***** Texte à examiner *****
Travelings longs et fluides, balance des points parfaite, gestion bluffante des lignes de fuite, compositions d’images et des diverses couches de plans lourdes de sens, on a réellement l’impression d’avoir accès à un film du futur, happant le spectateur de manière plus viscérale qu’à l’accoutumée pour lui proposer une réelle expérience cinématique. Que ce soit la meilleure poursuite à moto de l’Histoire du cinéma (oui, oui), un mano-à-mano haletant, des fusillades musclées, une confrontation émotionnelle en plan fixe ou un monologue face caméra, chaque effet est démultiplié.
Une fabrication qui sort des clous
Résultat à mettre également au crédit de Dion Beebe (directeur de la photographie ayant déjà démocratisé la HD au cinéma sur Collateral ou encore Miami Vice), offrant une photographie nette (donc peu esthétisée) et une gestion de la luminosité pour les scènes de nuit ou d’obscurité qui laisse pantois. Du jamais-vu donc, magnifié par une mise en scène intelligente qui évite tout sentiment de docu-fiction en 4K.
***** Données fournies *****
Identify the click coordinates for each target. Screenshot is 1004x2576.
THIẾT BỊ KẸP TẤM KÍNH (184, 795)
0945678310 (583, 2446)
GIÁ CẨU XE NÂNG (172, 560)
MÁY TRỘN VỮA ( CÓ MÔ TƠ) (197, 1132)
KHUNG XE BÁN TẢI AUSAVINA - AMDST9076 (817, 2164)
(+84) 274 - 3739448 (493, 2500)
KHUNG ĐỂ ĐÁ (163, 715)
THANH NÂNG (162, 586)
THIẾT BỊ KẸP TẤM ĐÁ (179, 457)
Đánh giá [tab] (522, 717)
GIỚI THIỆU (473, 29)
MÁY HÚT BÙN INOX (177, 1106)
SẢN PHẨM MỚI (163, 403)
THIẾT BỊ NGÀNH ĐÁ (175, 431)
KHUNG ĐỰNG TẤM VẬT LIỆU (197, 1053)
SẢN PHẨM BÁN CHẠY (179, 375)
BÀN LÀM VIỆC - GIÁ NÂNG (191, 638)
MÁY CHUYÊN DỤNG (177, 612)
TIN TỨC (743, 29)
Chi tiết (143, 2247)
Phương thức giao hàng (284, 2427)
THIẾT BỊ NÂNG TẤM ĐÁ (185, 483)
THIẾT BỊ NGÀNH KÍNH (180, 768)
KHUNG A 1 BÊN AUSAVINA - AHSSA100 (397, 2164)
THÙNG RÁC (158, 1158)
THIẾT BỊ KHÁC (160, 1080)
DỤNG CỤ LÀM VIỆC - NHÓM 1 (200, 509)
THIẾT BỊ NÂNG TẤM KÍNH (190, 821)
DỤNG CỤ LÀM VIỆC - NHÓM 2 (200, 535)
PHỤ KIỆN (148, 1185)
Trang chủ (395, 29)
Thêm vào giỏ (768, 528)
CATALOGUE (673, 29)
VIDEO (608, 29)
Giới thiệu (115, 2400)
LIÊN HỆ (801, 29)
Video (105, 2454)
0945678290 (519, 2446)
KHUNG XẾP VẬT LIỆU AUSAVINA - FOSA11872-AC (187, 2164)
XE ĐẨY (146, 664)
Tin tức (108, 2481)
*****
§ Consigne:
Indiquez si chacun des énoncés suivants est conforme au texte à examiner en répondant par oui ou par non, puis citez à l'identique les mots du texte qui justifient votre réponse.
1. Dion Beebe a occupé le poste de directeur de la photographie.
2. La photographie est présentée comme très esthétisée.
3. La mise en scène donne l'impression d'une docu-fiction en 4K.
Les enregistrements fournis ne sont d'aucune utilité pour ce travail.

§ Production attendue:
1. Oui : « directeur de la photographie ayant déjà démocratisé la HD au cinéma sur Collateral ou encore Miami Vice »
2. Non : « offrant une photographie nette (donc peu esthétisée) »
3. Non : « une mise en scène intelligente qui évite tout sentiment de docu-fiction en 4K »